## TEXT
____________

The venerable MLA series Approaches to Teaching World Literature, which began in 1980 with a volume on teaching Chaucer's Canterbury Tales, by now, almost three decades later, contains more than one hundred volumes. Each volume is divided into two parts, the first providing the instructor with bibliographic information on the text under consideration, relevant critical studies, and audiovisual and web resources, the second containing essays exploring the pedagogical possibilities of various critical approaches to the text. Monika Shafi's excellent volume on The Tin Drum offers eighteen essays on teaching Grass's novel in a North American university setting. Topics covered range from the historical context of Nazism and the Holocaust to the central unreliability of Oskar as narrator and the ways in which Grass's critical treatment of the Germany of the first half of the twentieth century speaks to North American readers in the first half of the twenty-first.

____________

## DATA SECTION
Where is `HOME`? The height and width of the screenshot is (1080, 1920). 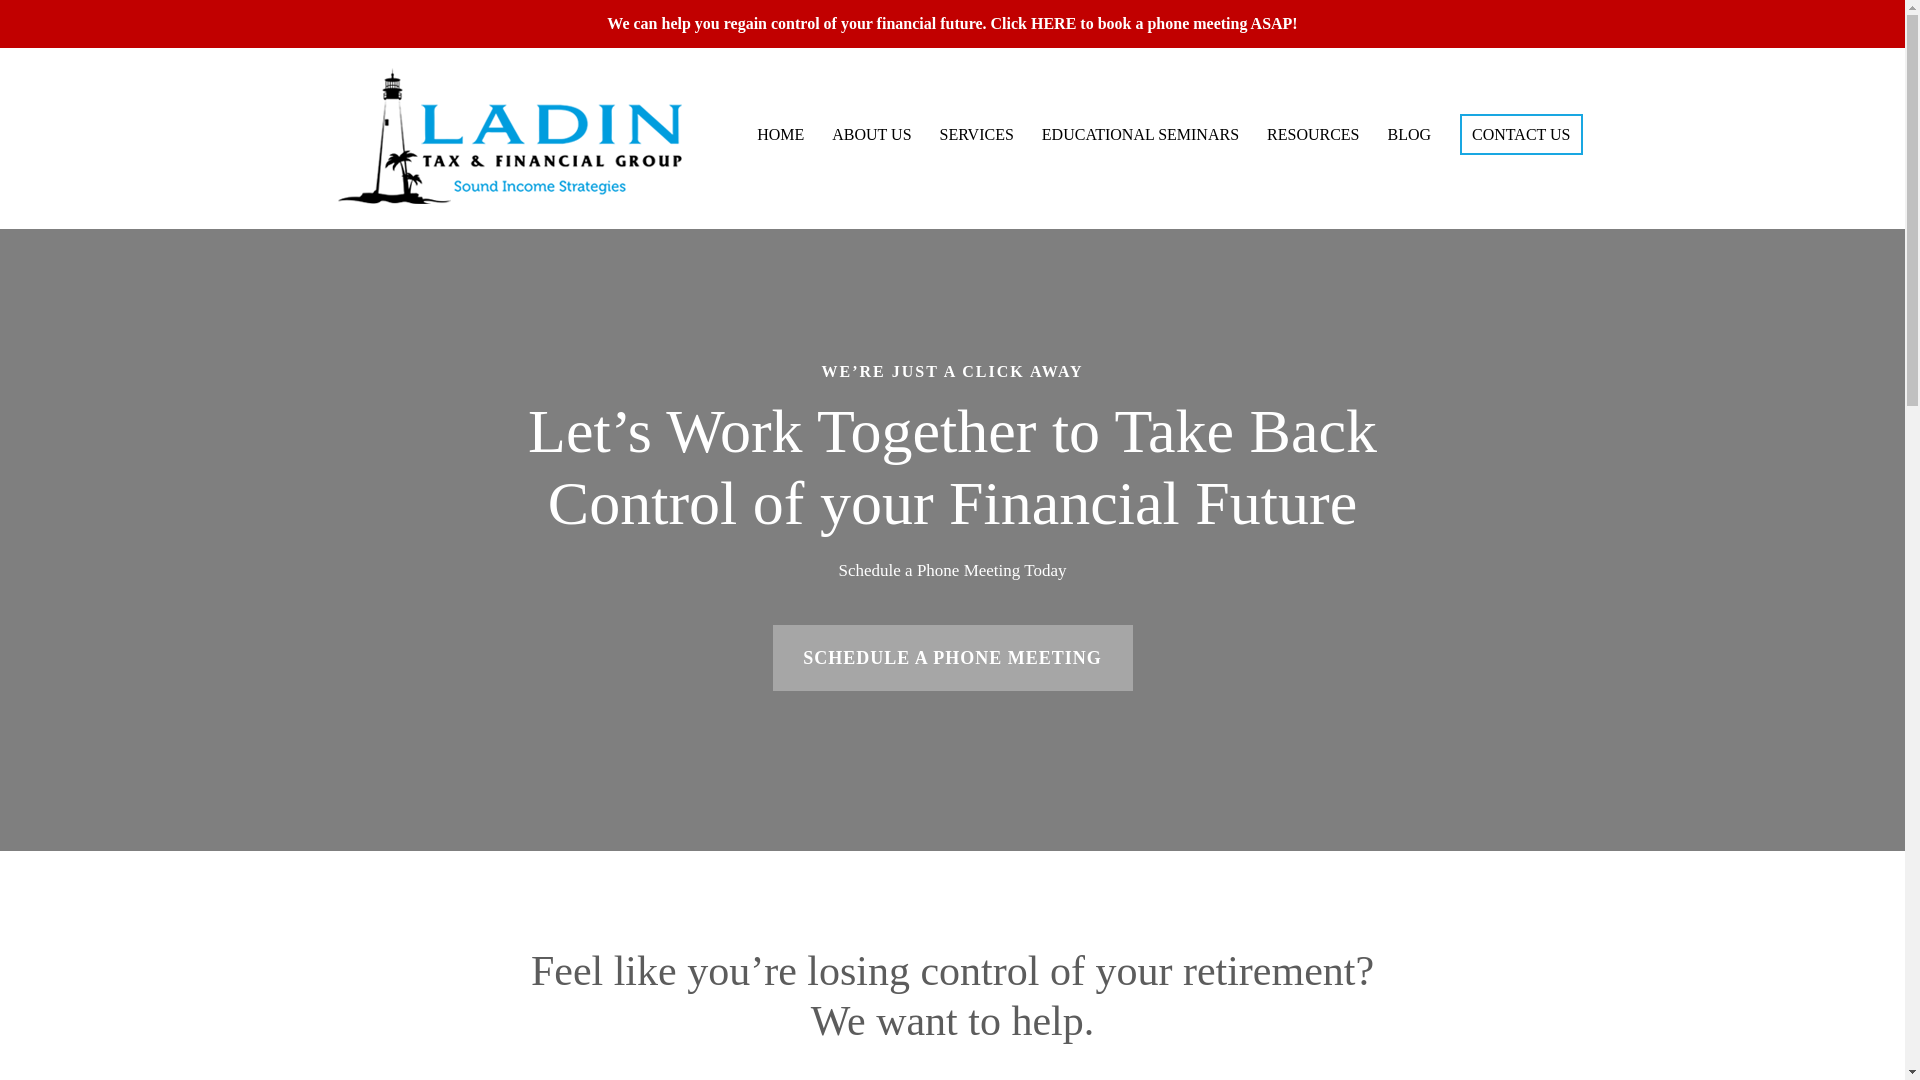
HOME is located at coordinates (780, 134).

____________

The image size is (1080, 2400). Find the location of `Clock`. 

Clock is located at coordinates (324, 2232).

____________

## WORK REQUIRED
According to the review, how many essays does Monika Shafi's volume on The Tin Drum offer? The items are separate material, unconnected to the review.

## ANSWER TO THIS TASK
Eighteen essays.